— Task item —
Every record must be retyped exactly as it reads.

------ Data for processing

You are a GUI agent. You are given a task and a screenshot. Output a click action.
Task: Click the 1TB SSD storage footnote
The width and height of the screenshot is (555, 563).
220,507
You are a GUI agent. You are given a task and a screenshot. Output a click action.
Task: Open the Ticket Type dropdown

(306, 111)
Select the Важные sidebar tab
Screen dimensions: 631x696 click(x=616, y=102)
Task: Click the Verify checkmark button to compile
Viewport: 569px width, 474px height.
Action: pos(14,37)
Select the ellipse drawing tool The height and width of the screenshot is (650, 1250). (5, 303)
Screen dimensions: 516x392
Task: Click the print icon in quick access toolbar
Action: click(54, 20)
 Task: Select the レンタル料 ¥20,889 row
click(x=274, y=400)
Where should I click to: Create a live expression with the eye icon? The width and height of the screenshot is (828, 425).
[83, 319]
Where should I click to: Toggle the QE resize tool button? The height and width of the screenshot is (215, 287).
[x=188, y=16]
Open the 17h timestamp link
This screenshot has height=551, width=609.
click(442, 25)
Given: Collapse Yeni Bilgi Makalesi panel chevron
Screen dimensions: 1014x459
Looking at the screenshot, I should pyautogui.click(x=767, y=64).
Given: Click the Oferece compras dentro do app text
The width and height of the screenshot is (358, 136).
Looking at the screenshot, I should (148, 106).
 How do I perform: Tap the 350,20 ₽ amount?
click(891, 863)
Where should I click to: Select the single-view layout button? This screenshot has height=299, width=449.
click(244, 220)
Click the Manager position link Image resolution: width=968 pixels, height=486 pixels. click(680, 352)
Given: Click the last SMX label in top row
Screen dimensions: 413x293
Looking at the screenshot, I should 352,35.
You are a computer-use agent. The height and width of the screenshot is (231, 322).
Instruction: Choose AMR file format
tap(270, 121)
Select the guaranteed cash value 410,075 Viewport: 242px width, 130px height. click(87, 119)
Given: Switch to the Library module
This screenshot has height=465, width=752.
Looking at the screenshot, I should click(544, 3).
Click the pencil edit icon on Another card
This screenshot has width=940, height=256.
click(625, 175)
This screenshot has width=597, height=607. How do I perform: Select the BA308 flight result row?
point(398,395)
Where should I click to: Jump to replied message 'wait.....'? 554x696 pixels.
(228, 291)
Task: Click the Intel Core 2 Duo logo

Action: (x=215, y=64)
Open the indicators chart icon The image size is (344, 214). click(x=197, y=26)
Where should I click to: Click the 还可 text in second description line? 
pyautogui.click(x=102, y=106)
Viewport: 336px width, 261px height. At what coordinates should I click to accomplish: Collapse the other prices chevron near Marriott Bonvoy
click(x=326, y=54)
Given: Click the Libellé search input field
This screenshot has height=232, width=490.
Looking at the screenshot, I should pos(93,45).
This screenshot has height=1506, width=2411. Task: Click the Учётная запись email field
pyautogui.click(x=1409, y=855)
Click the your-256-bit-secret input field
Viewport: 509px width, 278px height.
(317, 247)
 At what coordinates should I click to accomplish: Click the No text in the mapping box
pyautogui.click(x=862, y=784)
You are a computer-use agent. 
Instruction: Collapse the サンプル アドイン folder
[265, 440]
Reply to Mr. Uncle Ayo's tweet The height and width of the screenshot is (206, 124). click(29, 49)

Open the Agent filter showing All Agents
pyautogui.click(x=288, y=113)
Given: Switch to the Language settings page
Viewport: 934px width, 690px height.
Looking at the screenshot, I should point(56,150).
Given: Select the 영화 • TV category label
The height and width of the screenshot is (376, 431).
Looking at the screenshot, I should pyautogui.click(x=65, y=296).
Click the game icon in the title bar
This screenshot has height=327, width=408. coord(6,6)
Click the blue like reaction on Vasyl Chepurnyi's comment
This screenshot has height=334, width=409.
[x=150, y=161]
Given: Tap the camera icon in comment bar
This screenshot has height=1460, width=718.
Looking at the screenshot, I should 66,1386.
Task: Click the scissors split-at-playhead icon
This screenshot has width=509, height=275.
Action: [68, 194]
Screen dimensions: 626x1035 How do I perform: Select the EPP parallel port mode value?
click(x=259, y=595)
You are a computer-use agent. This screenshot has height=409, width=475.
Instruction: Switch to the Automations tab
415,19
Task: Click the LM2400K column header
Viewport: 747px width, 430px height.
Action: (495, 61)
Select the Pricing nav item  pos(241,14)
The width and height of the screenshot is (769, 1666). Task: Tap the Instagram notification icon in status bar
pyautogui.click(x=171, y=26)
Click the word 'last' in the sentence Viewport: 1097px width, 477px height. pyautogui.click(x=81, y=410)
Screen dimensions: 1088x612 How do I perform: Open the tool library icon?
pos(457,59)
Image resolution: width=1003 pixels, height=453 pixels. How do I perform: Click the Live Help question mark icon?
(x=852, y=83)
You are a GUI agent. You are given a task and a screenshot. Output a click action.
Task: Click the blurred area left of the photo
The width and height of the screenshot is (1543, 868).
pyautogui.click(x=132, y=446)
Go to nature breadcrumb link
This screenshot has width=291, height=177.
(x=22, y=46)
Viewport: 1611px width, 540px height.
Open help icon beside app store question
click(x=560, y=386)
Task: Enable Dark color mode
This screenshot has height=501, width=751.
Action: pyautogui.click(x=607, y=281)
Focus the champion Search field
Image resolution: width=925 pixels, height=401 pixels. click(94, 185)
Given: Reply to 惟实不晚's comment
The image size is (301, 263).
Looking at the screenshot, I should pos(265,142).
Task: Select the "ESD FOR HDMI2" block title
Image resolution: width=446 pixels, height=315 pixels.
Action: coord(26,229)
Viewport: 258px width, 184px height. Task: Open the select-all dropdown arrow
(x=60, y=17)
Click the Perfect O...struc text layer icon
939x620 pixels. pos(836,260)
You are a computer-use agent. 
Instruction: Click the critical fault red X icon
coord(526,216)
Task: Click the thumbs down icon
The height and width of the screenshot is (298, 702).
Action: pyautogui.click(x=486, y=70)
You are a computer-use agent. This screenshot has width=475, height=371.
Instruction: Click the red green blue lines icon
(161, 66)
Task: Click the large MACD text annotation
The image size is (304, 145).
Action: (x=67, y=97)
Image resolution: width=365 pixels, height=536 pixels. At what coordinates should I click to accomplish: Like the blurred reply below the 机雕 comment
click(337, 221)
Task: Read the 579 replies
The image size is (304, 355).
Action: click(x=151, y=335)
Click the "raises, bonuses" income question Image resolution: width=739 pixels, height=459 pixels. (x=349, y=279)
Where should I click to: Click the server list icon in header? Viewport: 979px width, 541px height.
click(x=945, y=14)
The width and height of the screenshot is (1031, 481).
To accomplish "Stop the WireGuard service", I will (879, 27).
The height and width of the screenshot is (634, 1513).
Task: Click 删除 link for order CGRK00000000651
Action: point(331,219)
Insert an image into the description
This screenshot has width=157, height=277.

------------

— Solution for this exercise —
You are a GUI agent. You are given a task and a screenshot. Output a click action.
Task: Click the 1TB SSD storage footnote
The width and height of the screenshot is (555, 563).
220,507
You are a GUI agent. You are given a task and a screenshot. Output a click action.
Task: Open the Ticket Type dropdown

(306, 111)
Select the Важные sidebar tab
Screen dimensions: 631x696 click(x=616, y=102)
Task: Click the Verify checkmark button to compile
Viewport: 569px width, 474px height.
Action: pos(14,37)
Select the ellipse drawing tool The height and width of the screenshot is (650, 1250). (5, 303)
Screen dimensions: 516x392
Task: Click the print icon in quick access toolbar
Action: click(54, 20)
 Task: Select the レンタル料 ¥20,889 row
click(x=274, y=400)
Where should I click to: Create a live expression with the eye icon? The width and height of the screenshot is (828, 425).
[83, 319]
Where should I click to: Toggle the QE resize tool button? The height and width of the screenshot is (215, 287).
[x=188, y=16]
Open the 17h timestamp link
This screenshot has height=551, width=609.
click(442, 25)
Given: Collapse Yeni Bilgi Makalesi panel chevron
Screen dimensions: 1014x459
Looking at the screenshot, I should pyautogui.click(x=767, y=64).
Given: Click the Oferece compras dentro do app text
The width and height of the screenshot is (358, 136).
Looking at the screenshot, I should (148, 106).
 How do I perform: Tap the 350,20 ₽ amount?
click(891, 863)
Where should I click to: Select the single-view layout button? This screenshot has height=299, width=449.
click(244, 220)
Click the Manager position link Image resolution: width=968 pixels, height=486 pixels. click(680, 352)
Given: Click the last SMX label in top row
Screen dimensions: 413x293
Looking at the screenshot, I should 352,35.
You are a computer-use agent. The height and width of the screenshot is (231, 322).
Instruction: Choose AMR file format
tap(270, 121)
Select the guaranteed cash value 410,075 Viewport: 242px width, 130px height. click(87, 119)
Given: Switch to the Library module
This screenshot has height=465, width=752.
Looking at the screenshot, I should click(544, 3).
Click the pencil edit icon on Another card
This screenshot has width=940, height=256.
click(625, 175)
This screenshot has width=597, height=607. How do I perform: Select the BA308 flight result row?
point(398,395)
Where should I click to: Jump to replied message 'wait.....'? 554x696 pixels.
(228, 291)
Task: Click the Intel Core 2 Duo logo

Action: (x=215, y=64)
Open the indicators chart icon The image size is (344, 214). click(x=197, y=26)
Where should I click to: Click the 还可 text in second description line? 
pyautogui.click(x=102, y=106)
Viewport: 336px width, 261px height. At what coordinates should I click to accomplish: Collapse the other prices chevron near Marriott Bonvoy
click(x=326, y=54)
Given: Click the Libellé search input field
This screenshot has height=232, width=490.
Looking at the screenshot, I should pos(93,45).
This screenshot has height=1506, width=2411. Task: Click the Учётная запись email field
pyautogui.click(x=1409, y=855)
Click the your-256-bit-secret input field
Viewport: 509px width, 278px height.
(317, 247)
 At what coordinates should I click to accomplish: Click the No text in the mapping box
pyautogui.click(x=862, y=784)
You are a computer-use agent. 
Instruction: Collapse the サンプル アドイン folder
[265, 440]
Reply to Mr. Uncle Ayo's tweet The height and width of the screenshot is (206, 124). click(29, 49)

Open the Agent filter showing All Agents
pyautogui.click(x=288, y=113)
Given: Switch to the Language settings page
Viewport: 934px width, 690px height.
Looking at the screenshot, I should point(56,150).
Given: Select the 영화 • TV category label
The height and width of the screenshot is (376, 431).
Looking at the screenshot, I should pyautogui.click(x=65, y=296).
Click the game icon in the title bar
This screenshot has height=327, width=408. coord(6,6)
Click the blue like reaction on Vasyl Chepurnyi's comment
This screenshot has height=334, width=409.
[x=150, y=161]
Given: Tap the camera icon in comment bar
This screenshot has height=1460, width=718.
Looking at the screenshot, I should 66,1386.
Task: Click the scissors split-at-playhead icon
This screenshot has width=509, height=275.
Action: [68, 194]
Screen dimensions: 626x1035 How do I perform: Select the EPP parallel port mode value?
click(x=259, y=595)
You are a computer-use agent. This screenshot has height=409, width=475.
Instruction: Switch to the Automations tab
415,19
Task: Click the LM2400K column header
Viewport: 747px width, 430px height.
Action: (495, 61)
Select the Pricing nav item  pos(241,14)
The width and height of the screenshot is (769, 1666). Task: Tap the Instagram notification icon in status bar
pyautogui.click(x=171, y=26)
Click the word 'last' in the sentence Viewport: 1097px width, 477px height. pyautogui.click(x=81, y=410)
Screen dimensions: 1088x612 How do I perform: Open the tool library icon?
pos(457,59)
Image resolution: width=1003 pixels, height=453 pixels. How do I perform: Click the Live Help question mark icon?
(x=852, y=83)
You are a GUI agent. You are given a task and a screenshot. Output a click action.
Task: Click the blurred area left of the photo
The width and height of the screenshot is (1543, 868).
pyautogui.click(x=132, y=446)
Go to nature breadcrumb link
This screenshot has width=291, height=177.
(x=22, y=46)
Viewport: 1611px width, 540px height.
Open help icon beside app store question
click(x=560, y=386)
Task: Enable Dark color mode
This screenshot has height=501, width=751.
Action: pyautogui.click(x=607, y=281)
Focus the champion Search field
Image resolution: width=925 pixels, height=401 pixels. click(94, 185)
Given: Reply to 惟实不晚's comment
The image size is (301, 263).
Looking at the screenshot, I should pos(265,142).
Task: Select the "ESD FOR HDMI2" block title
Image resolution: width=446 pixels, height=315 pixels.
Action: coord(26,229)
Viewport: 258px width, 184px height. Task: Open the select-all dropdown arrow
(x=60, y=17)
Click the Perfect O...struc text layer icon
939x620 pixels. pos(836,260)
You are a computer-use agent. 
Instruction: Click the critical fault red X icon
coord(526,216)
Task: Click the thumbs down icon
The height and width of the screenshot is (298, 702).
Action: pyautogui.click(x=486, y=70)
You are a computer-use agent. This screenshot has width=475, height=371.
Instruction: Click the red green blue lines icon
(161, 66)
Task: Click the large MACD text annotation
The image size is (304, 145).
Action: (x=67, y=97)
Image resolution: width=365 pixels, height=536 pixels. At what coordinates should I click to accomplish: Like the blurred reply below the 机雕 comment
click(337, 221)
Task: Read the 579 replies
The image size is (304, 355).
Action: click(x=151, y=335)
Click the "raises, bonuses" income question Image resolution: width=739 pixels, height=459 pixels. (x=349, y=279)
Where should I click to: Click the server list icon in header? Viewport: 979px width, 541px height.
click(x=945, y=14)
The width and height of the screenshot is (1031, 481).
To accomplish "Stop the WireGuard service", I will (879, 27).
The height and width of the screenshot is (634, 1513).
Task: Click 删除 link for order CGRK00000000651
Action: point(331,219)
Insert an image into the description
This screenshot has width=157, height=277.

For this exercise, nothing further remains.